◆ **What the exercise asks**:
Reproduce, from the lines below, exactly the stretch that begins at the line containing "Eiffel Tower built from Woodcano (185, 562)" and ends at the line containing "premium WordPress themes (253, 1076)", both included.

◆ **Listed records**:
────
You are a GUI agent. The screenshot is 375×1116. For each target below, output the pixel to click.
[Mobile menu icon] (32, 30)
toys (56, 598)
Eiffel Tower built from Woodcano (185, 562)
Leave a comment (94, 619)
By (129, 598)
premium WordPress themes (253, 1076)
────
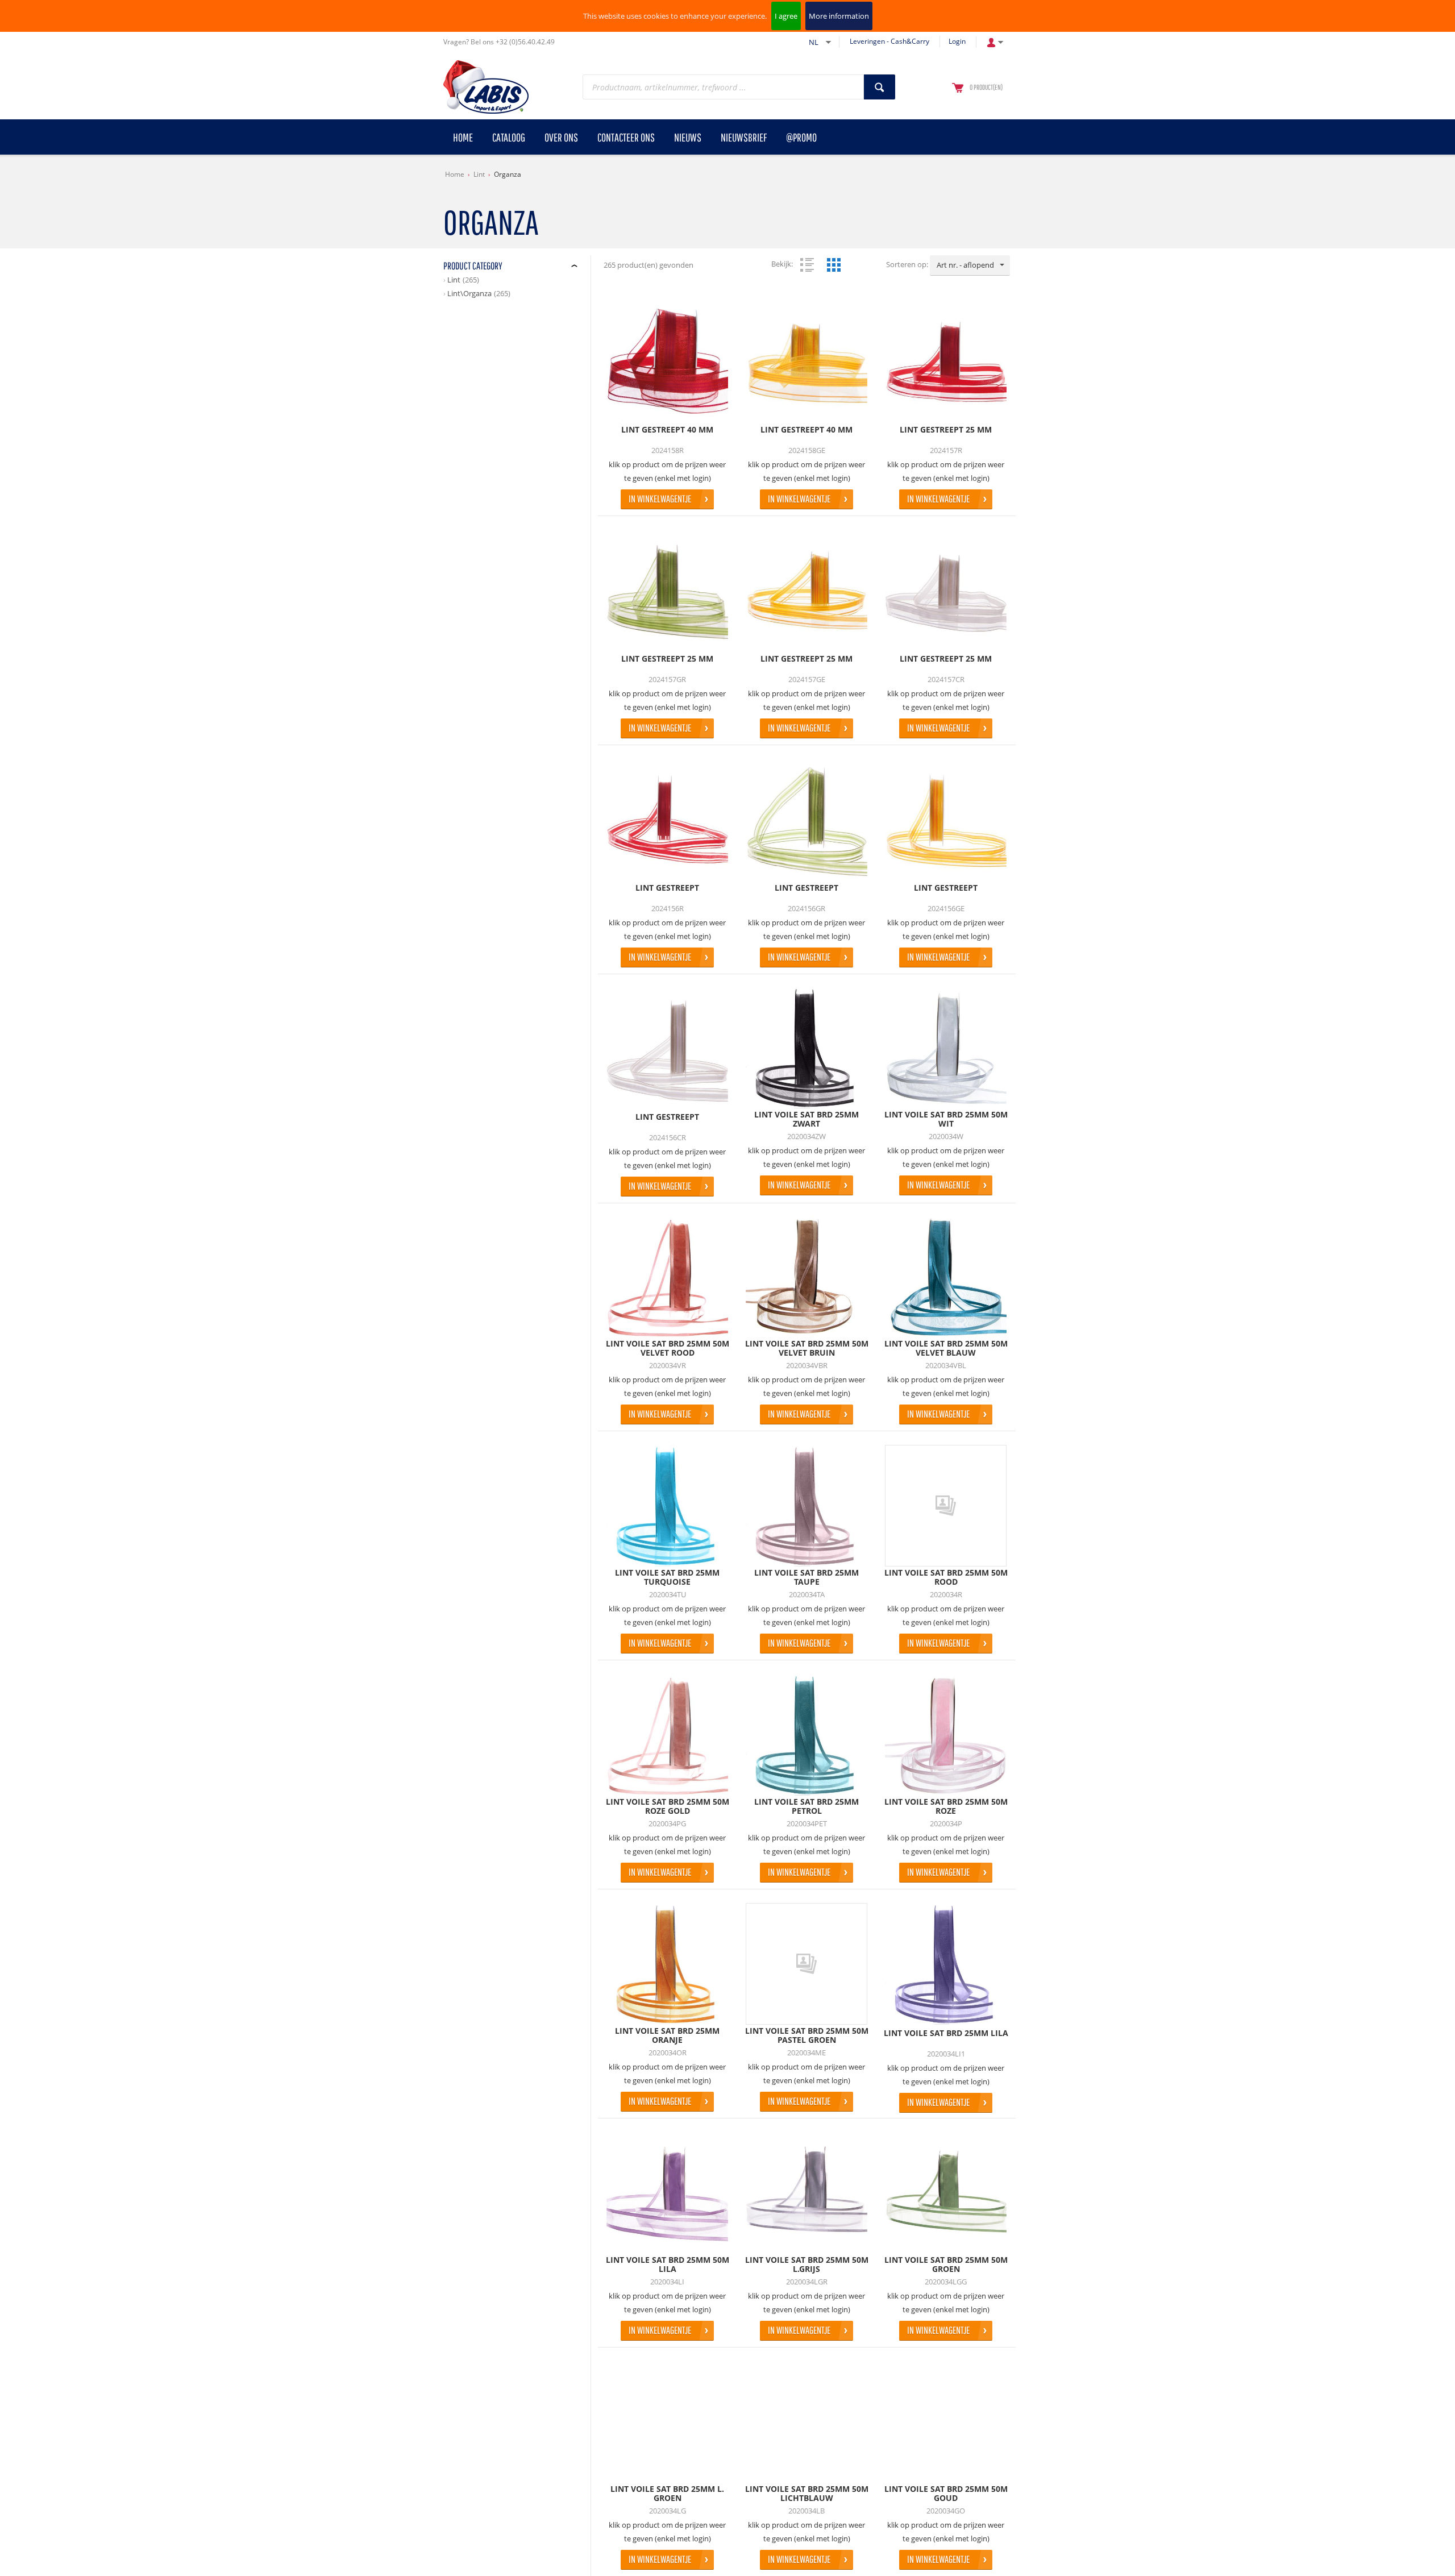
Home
────
◆ **Result of this task**:
Eiffel Tower built from Woodcano (185, 562)
Leave a comment (94, 619)
By (129, 598)
premium WordPress themes (253, 1076)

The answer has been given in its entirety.